In other chest pain patients, the goal is to combine as many diagnostic tools described above as
well as those usually associated with non-ED cardiac workups, such as echocardiograms and treadmill stress tests, in
order to "rule-out" cardiac ischemia as soon as possible. The introduction of ED cardiac centers takes this concept
further by avoiding unnecessary CCU admits.
Static cardiac evaluation is being intensively studied as a diagnostic tool in the ED.
Echocardiography can reveal regional wall motion abnormalities within the first hour after onset of coronary artery
occlusion. While the presence of wall motion abnormalities cannot differentiate an old infarct from an evolving MI,
the presence of such changes may be diagnostic in certain patients. Echo can also be used to rule out other critical
pathology, such as aortic dissection or cardiac tamponade as a cause of chest pain. Thallium and technetium scintigraphy
can show areas of decreased myocardial perfusion with 4 - 6 hours of infarction but the dilemma of distinguishing new
from old infarct remains.
The results of recent studies of nuclear medicine studies in ED patients conflict as to their
diagnostic usefulness in determining which patients with nondiagnostic ECG are likely to have an MI. Dynamic cardiac
evaluation may be appropriate for many stable chest pain patients with otherwise negative initial workups.

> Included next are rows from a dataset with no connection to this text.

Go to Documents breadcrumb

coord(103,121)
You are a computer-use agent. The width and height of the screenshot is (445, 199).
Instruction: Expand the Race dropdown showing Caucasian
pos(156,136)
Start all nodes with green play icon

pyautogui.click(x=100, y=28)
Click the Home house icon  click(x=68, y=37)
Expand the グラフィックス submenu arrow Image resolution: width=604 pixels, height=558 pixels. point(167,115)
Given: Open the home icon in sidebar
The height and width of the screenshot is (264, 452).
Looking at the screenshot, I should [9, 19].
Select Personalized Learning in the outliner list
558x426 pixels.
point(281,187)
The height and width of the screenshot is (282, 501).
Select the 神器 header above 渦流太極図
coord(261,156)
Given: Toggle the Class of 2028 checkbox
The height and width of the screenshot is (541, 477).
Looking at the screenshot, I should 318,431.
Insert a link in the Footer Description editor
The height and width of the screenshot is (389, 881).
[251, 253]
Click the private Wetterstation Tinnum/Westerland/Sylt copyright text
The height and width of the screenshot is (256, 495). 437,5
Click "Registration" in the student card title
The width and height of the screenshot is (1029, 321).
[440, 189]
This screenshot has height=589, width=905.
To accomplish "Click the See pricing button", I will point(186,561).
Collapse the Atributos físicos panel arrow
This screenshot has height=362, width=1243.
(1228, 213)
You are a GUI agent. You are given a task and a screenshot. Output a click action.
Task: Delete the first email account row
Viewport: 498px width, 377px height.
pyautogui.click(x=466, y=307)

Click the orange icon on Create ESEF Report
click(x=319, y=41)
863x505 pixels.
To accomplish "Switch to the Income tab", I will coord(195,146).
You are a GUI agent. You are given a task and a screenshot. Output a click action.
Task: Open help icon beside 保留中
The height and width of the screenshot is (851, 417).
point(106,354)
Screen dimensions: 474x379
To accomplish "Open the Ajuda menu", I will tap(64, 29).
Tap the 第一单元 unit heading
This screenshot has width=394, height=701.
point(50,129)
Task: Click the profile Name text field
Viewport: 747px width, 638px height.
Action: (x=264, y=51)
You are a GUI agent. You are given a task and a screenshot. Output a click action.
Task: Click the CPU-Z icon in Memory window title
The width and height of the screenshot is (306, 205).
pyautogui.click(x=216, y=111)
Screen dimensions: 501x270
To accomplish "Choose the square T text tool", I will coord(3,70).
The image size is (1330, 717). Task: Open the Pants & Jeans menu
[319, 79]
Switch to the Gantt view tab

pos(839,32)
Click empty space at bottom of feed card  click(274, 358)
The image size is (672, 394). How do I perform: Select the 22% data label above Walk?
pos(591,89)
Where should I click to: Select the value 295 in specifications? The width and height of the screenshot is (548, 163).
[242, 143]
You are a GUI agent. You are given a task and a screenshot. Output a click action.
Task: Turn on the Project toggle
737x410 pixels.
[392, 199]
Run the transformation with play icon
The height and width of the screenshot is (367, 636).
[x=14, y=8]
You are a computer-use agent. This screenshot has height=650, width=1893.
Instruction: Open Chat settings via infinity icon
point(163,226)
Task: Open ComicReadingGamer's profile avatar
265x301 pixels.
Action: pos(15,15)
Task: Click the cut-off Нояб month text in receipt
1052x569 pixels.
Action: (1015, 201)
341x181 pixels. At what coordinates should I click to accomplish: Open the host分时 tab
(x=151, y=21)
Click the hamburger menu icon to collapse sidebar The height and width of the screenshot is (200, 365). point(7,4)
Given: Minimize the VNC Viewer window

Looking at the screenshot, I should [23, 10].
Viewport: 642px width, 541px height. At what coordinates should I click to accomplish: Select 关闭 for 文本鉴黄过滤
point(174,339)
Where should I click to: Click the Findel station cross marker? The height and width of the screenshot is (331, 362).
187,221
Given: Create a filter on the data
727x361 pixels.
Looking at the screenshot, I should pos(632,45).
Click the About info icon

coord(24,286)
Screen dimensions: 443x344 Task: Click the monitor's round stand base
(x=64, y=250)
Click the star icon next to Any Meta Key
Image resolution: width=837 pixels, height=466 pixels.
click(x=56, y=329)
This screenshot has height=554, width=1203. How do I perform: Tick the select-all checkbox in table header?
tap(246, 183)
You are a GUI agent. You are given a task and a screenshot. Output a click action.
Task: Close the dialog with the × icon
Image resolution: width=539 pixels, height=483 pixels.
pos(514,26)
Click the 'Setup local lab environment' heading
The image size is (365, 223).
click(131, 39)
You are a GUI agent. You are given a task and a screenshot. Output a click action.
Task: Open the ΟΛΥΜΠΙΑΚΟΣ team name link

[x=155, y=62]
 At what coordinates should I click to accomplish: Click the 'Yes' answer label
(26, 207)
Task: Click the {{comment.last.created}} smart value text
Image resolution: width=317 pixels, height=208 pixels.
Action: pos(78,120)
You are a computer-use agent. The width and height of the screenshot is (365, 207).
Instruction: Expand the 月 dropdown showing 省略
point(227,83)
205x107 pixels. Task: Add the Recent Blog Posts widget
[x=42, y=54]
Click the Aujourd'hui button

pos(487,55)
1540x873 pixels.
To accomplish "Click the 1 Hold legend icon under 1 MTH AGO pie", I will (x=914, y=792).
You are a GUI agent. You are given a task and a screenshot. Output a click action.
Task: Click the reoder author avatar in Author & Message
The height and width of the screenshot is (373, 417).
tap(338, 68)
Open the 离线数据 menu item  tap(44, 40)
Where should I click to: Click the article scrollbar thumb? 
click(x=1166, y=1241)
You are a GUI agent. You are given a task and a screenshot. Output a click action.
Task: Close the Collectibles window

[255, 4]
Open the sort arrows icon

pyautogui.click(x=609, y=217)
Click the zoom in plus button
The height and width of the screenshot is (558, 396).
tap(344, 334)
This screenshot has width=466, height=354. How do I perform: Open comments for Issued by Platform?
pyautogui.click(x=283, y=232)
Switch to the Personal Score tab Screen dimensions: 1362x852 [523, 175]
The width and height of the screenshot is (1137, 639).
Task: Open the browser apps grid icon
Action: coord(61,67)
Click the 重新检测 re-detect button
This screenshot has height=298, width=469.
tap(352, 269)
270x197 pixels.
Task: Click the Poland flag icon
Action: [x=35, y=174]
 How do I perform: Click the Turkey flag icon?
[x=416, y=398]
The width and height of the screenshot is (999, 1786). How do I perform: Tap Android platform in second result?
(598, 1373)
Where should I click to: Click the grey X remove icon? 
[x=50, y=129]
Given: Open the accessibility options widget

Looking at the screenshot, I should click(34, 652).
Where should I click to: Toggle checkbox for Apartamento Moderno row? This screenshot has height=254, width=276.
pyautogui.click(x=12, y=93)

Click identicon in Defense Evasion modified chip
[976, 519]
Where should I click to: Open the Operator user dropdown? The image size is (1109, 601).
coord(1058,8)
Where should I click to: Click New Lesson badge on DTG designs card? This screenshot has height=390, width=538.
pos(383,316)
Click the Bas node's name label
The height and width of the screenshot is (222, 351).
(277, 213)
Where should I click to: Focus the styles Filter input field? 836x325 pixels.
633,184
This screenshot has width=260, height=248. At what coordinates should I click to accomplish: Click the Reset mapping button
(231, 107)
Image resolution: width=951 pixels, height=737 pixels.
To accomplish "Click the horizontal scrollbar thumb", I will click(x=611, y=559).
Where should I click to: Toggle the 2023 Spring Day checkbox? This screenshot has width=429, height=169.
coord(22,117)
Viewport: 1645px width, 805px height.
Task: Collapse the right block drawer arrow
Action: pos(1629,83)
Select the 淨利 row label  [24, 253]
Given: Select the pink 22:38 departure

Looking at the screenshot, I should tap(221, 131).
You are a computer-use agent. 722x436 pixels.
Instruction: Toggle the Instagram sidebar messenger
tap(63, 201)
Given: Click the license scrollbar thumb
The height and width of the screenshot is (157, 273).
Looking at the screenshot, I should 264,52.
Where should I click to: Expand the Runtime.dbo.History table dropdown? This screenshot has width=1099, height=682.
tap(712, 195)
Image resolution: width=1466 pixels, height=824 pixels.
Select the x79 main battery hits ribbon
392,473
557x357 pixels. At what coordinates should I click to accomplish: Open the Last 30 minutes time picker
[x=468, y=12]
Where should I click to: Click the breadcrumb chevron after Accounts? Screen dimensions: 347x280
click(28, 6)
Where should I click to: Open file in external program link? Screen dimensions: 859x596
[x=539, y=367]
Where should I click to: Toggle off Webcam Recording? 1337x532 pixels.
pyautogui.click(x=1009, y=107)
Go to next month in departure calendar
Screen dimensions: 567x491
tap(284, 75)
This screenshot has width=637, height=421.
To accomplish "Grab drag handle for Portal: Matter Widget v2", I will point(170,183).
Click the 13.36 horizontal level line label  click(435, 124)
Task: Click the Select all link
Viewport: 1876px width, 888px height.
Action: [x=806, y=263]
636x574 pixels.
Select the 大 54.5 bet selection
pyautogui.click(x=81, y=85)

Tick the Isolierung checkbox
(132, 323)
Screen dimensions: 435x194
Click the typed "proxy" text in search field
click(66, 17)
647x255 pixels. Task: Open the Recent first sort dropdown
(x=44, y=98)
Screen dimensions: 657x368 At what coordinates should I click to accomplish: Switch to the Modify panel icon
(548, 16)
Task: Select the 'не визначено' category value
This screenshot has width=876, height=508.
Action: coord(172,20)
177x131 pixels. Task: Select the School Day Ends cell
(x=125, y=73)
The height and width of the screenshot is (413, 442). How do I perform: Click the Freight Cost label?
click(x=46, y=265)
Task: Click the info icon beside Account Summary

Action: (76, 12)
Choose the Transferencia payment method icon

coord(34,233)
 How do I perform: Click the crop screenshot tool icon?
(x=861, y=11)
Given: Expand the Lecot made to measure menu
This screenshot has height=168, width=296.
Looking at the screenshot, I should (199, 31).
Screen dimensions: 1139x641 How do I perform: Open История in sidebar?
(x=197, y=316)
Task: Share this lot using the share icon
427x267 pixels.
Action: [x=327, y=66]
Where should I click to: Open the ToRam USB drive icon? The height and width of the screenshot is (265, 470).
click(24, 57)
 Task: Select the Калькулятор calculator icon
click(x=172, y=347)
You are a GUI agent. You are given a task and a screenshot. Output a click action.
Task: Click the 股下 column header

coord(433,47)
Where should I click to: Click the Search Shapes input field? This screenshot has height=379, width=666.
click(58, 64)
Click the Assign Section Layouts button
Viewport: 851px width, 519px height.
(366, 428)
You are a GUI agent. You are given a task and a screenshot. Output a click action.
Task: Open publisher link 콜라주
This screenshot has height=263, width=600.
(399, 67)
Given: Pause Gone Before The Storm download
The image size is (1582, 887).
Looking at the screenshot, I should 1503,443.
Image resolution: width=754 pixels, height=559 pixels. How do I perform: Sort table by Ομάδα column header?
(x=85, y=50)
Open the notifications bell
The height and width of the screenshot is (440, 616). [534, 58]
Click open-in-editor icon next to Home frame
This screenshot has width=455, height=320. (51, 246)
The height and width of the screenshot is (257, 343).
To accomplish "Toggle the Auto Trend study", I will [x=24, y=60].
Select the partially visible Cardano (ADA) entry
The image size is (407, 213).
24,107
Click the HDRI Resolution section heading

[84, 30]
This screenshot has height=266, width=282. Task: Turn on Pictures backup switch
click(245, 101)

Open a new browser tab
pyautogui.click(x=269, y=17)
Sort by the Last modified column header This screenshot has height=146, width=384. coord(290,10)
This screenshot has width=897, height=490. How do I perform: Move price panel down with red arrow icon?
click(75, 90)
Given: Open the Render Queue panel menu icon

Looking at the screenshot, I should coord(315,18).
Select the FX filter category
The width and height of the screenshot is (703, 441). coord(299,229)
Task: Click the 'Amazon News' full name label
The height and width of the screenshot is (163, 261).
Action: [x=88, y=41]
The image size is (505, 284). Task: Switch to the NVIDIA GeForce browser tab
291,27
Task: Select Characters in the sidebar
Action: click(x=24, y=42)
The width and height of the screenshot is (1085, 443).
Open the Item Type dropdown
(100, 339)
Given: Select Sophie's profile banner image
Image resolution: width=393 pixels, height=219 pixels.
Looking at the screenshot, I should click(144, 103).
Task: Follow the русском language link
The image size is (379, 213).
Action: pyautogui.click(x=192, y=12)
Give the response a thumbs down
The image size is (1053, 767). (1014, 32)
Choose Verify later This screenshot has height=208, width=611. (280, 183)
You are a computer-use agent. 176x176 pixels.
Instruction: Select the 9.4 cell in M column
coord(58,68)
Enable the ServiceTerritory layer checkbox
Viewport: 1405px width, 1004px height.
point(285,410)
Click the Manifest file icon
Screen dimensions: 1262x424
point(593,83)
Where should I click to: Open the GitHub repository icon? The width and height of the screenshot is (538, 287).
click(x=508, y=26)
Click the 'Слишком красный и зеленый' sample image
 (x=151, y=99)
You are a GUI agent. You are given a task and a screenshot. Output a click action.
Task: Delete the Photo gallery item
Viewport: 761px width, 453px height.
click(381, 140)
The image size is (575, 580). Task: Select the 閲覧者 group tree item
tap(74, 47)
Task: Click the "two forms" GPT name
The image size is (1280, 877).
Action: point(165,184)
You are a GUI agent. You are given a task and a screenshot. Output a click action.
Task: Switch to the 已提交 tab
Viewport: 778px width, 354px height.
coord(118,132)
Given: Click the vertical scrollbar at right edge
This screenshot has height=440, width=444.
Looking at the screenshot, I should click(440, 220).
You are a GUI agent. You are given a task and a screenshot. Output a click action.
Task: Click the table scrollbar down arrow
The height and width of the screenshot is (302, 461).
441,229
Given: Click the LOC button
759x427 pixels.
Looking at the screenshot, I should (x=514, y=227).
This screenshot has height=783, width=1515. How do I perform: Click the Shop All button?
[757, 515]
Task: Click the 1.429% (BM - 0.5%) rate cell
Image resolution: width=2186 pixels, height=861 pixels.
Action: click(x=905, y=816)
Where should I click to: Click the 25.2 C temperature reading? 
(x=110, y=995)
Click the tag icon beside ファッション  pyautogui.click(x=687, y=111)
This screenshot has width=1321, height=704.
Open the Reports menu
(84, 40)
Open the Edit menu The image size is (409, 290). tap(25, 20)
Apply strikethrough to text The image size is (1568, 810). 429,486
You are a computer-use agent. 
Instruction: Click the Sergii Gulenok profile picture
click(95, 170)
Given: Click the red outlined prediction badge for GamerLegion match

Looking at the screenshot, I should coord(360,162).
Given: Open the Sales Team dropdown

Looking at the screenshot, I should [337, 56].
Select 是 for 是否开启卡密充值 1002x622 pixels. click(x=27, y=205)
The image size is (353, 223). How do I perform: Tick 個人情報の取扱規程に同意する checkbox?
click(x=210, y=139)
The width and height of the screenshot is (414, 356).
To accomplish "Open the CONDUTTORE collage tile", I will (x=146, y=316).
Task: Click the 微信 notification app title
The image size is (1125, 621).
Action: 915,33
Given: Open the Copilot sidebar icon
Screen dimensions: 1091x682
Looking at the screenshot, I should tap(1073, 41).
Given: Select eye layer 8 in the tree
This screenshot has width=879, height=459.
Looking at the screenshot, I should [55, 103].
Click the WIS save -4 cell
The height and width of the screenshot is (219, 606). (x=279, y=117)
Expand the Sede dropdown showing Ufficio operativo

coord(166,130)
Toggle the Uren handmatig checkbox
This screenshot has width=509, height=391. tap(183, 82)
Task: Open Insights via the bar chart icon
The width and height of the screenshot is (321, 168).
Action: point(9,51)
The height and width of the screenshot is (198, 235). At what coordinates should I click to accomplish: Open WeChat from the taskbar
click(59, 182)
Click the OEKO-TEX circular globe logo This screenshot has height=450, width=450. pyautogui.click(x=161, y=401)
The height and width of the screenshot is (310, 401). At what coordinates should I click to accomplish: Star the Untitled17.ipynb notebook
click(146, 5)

The preliminary studies of treadmill exercise stress testing in ED patients with atypical chest pain suggest
that false positive results may be more likely in this population of patients at low risk for significant
coronary disease. Further study on higher risk patients is necessary to delineate the proper role of stress testing
in the ED.
With demands for more rapid and accurate diagnosis and for better resource utilization
the future evaluation of chest pain patients will most likely involve some type of outpatient holding area in the ED.